Other companies have ventured into the Mini 4WD market, and they include Tokyo Marui, Kyosho, Academy, Auldey, Okami, Gokey, HJH, Twinkk, and AA. Many of them introduced their own lines of mini cars, while some produce replicas of Tamiya cars, i.e. "Tamiya clones". The clones were a more affordable alternative to the more expensive Tamiyas, which gained popularity in the Philippines in the early 2000s, as well as several Asian nations.
To feed on the high popularity of the cars, Tamiya commissioned Shogakukan, a Japanese publishing company, to produce two anime TV series based on the Mini 4WD cars: Dash! Yonkuro in 1989 by Zaurus Tokuda, Bakusou Kyoudai Let's & Go in 1996, Bakusou Kyoudai Let's & Go WGP, Bakusou Kyoudai Let's & Go MAX, and finally Let's & Go!! Tamiya, The Movie.

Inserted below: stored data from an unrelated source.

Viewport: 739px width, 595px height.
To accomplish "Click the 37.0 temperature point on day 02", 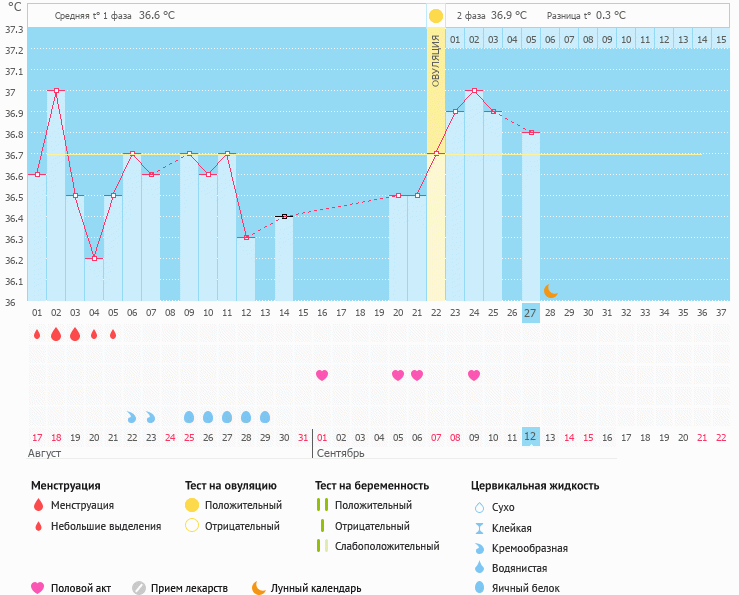I will click(56, 91).
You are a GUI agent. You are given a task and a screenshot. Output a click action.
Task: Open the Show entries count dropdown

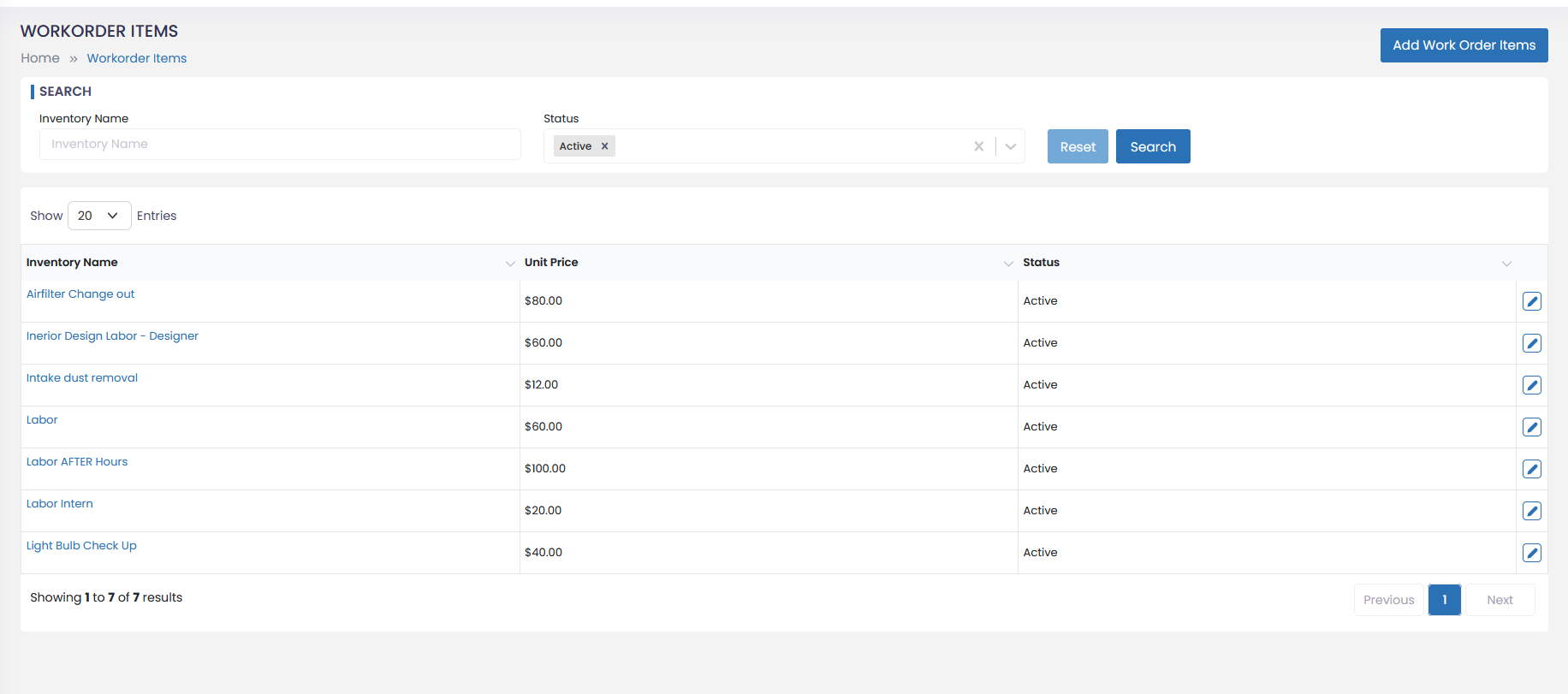click(99, 216)
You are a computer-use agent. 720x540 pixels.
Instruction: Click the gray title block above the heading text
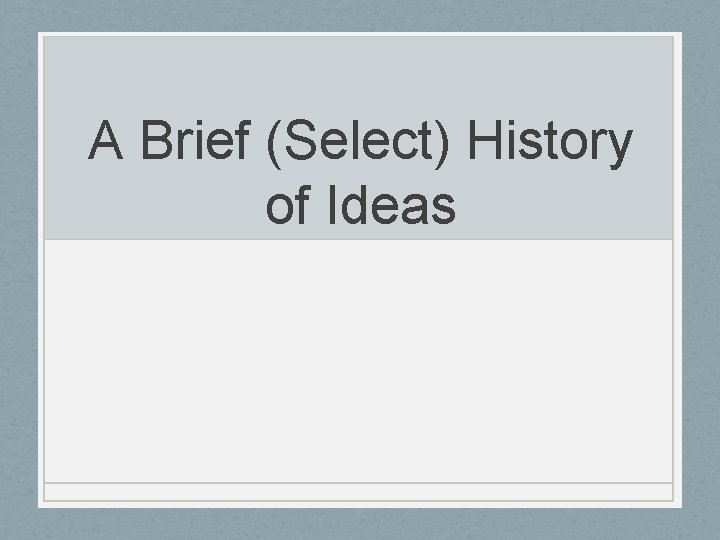359,73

Since 1997, mini 4WD cars were sold in the United States, though some hobby stores installed tracks, interest in the US has declined somewhat. Beginning with Racing, Tamiya's different Mini 4WD series include Super, Fully Cowled, Aero, and Mighty. Tamiya used to annually hold the Great Japan Cup, but the company stopped it in 1999 to promote their new product, "Dangun Racer", begun in year 2000. The latest Tamiya Mini 4WD model is the "Mini 4WD Pro", introduced in 2005. This is the fastest Mini 4WD product available out of the box, due to its super-efficient, completely redesigned internal layouts: polycarbonate body, double-shaft motor in the center, and the batteries on either side of the motor to allow low and balanced center of gravity.
Mini 4WD Assembly
Mini 4WD can be purchased in hobby stores or online. Few companies do not include an electric motor required for the car to function. The car can be powered by AA batteries, including rechargeable batteries. Its body frame has a frontal bumper extending sideways to hold the rollers for the tracks. An optional plastic bumper for the rollers comes for the rear of the body. For 4WD (four-wheel drive), traditional models conjoin the front and back wheels with an aluminum rod; as for the Mini 4WD PRO series, the motor located in the center of the body powers both the front and back wheels. The assembly package should come with a grease for the gears. Although the internal designs for the Mini 4WD's remain the same for the models of the same series, a plastic cover, which attaches with a lock at the back of the car, distinguishes one model from another; additionally, the wings on the plastic covers allow for improved down force and stability.
Upgrading a Mini 4WD
A Mini 4WD fresh out of the box will not be at its optimal level, and must be upgraded in order to participate competitively in racing contests. Tamiya, among other companies offers numerous upgrades to improve speed, stability, and endurance. Weights are also available for balancing. Any additions should keep the speed and mass of the minicar in accordance with each other, so that the gravity would nullify the momentum and imbalance of the vehicle, and prevent accidents at the curves of the courses.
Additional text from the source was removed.